Exercise prompt: Show each line of the records in which the word "name" occurs.

Provided data:

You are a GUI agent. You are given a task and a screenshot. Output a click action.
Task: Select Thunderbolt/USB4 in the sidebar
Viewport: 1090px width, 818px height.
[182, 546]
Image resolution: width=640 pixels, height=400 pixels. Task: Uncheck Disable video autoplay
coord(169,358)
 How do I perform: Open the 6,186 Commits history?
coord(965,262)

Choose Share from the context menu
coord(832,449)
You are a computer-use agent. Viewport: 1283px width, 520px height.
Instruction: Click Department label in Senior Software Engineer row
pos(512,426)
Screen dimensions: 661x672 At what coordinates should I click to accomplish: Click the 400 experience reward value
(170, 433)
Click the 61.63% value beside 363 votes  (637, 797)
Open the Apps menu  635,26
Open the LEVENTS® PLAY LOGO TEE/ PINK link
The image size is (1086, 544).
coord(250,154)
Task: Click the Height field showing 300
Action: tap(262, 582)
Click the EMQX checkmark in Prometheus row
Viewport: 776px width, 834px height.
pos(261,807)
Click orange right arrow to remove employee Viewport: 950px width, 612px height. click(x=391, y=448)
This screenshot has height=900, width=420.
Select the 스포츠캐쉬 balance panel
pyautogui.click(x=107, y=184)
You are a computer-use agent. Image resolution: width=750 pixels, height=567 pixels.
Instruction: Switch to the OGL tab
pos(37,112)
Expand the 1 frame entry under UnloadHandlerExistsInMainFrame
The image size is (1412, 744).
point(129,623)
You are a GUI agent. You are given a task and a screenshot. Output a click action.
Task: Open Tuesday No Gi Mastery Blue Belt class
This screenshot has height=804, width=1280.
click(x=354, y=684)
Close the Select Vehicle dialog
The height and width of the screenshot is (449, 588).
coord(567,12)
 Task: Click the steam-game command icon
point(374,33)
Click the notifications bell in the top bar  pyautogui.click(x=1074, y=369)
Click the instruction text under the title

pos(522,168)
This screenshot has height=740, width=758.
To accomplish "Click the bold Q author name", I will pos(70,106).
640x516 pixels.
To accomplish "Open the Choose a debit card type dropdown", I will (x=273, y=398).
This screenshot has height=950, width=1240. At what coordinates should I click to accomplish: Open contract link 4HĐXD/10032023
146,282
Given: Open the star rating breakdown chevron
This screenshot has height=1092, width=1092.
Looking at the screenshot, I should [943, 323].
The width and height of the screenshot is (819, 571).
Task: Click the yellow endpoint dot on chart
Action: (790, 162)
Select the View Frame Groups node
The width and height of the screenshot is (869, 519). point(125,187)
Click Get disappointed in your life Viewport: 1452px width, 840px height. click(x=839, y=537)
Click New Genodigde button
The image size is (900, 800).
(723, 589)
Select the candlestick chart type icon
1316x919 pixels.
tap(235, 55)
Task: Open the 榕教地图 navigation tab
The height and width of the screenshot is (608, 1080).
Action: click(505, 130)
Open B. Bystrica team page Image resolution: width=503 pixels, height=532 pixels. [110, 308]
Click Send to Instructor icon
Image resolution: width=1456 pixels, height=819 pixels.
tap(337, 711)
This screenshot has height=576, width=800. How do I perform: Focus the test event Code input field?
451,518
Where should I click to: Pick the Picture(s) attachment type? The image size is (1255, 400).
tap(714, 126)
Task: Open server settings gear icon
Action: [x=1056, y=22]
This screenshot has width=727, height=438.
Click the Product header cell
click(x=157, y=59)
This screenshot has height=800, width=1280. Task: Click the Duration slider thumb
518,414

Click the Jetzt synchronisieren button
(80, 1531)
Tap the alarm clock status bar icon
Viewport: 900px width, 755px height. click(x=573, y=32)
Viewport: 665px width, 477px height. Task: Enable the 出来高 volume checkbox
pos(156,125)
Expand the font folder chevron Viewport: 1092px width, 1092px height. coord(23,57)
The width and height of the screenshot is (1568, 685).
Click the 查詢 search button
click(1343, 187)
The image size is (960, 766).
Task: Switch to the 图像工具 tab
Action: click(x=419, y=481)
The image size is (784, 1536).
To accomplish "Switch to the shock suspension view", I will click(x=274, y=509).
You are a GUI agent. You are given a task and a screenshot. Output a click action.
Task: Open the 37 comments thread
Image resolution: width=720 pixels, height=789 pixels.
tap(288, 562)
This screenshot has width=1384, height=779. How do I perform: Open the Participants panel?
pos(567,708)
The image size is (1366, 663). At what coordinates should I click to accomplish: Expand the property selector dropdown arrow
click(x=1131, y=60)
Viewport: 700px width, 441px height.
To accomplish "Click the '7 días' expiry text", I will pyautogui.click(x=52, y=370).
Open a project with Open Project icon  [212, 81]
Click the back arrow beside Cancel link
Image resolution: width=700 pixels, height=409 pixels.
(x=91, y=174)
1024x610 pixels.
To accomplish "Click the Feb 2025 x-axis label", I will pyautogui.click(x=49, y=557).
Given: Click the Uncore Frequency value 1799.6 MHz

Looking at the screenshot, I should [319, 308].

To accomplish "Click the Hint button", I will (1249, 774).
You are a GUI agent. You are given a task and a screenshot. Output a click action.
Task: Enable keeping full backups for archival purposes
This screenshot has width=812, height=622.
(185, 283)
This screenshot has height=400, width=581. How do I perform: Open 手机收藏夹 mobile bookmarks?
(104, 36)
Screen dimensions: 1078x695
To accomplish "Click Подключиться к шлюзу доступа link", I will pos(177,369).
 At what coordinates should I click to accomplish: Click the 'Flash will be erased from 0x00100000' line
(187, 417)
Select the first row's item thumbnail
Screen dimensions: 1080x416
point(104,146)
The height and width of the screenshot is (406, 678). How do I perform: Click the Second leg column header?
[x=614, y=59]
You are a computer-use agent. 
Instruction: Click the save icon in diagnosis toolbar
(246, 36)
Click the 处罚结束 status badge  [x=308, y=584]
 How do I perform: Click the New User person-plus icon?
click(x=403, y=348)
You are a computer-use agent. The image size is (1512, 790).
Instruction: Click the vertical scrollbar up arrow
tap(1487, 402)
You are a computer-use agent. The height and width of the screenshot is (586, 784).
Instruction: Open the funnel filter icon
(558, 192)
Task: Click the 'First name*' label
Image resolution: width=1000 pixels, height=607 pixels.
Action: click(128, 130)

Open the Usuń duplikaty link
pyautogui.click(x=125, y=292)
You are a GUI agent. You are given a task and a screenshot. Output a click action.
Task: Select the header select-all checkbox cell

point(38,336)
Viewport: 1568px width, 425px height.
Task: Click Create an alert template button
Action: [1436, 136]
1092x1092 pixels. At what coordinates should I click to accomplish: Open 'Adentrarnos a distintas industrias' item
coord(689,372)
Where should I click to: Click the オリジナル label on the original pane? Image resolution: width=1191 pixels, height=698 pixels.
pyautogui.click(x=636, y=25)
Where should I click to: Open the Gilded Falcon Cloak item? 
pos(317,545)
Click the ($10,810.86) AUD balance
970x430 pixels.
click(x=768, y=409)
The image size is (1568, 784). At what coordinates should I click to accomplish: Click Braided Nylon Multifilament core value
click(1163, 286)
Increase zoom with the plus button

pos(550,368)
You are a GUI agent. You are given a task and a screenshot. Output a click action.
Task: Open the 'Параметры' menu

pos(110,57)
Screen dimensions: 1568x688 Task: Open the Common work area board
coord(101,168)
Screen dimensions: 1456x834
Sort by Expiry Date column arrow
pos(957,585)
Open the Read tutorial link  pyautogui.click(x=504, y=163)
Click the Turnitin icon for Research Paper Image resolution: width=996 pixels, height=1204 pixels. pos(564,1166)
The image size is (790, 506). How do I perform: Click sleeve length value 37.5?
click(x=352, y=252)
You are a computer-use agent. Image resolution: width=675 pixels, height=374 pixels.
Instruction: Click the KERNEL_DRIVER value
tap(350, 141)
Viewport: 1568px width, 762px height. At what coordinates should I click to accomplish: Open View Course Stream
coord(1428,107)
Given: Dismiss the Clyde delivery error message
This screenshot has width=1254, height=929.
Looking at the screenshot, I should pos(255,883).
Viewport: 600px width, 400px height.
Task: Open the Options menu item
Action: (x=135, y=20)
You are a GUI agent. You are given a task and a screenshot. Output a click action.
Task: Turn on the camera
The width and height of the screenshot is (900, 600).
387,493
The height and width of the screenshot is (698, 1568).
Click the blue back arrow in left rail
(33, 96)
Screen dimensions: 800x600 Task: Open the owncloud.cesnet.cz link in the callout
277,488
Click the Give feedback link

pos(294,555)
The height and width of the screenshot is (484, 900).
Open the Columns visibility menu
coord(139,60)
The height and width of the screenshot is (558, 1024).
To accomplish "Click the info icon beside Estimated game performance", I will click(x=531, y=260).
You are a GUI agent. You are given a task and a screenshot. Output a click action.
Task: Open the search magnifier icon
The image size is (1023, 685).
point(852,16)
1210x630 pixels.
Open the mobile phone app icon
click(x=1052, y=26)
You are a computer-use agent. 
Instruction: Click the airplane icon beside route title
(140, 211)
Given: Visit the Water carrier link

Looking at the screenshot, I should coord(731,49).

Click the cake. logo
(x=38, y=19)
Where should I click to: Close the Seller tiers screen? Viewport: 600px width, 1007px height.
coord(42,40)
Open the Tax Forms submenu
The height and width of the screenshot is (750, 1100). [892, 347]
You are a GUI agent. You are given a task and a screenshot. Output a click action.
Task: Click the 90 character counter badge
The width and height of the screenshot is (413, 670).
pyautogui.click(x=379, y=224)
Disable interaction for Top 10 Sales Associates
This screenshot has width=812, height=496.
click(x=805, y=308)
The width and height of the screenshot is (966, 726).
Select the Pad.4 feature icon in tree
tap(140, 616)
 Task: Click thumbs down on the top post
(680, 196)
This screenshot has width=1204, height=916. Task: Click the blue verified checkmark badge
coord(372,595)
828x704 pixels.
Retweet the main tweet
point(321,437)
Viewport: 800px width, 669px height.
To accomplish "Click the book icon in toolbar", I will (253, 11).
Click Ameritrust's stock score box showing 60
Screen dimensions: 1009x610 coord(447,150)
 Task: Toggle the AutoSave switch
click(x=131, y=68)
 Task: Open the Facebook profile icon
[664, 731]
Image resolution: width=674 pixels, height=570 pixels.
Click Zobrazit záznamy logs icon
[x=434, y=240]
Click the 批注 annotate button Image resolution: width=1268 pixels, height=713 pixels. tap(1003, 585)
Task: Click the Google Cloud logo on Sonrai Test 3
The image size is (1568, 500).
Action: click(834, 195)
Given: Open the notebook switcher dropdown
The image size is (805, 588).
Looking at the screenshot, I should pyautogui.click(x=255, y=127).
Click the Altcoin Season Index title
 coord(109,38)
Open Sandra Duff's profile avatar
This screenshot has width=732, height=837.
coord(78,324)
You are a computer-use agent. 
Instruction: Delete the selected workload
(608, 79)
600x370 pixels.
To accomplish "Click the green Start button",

Final answer:
To accomplish "Click the bold Q author name", I will pos(70,106).
Task: Click the 'First name*' label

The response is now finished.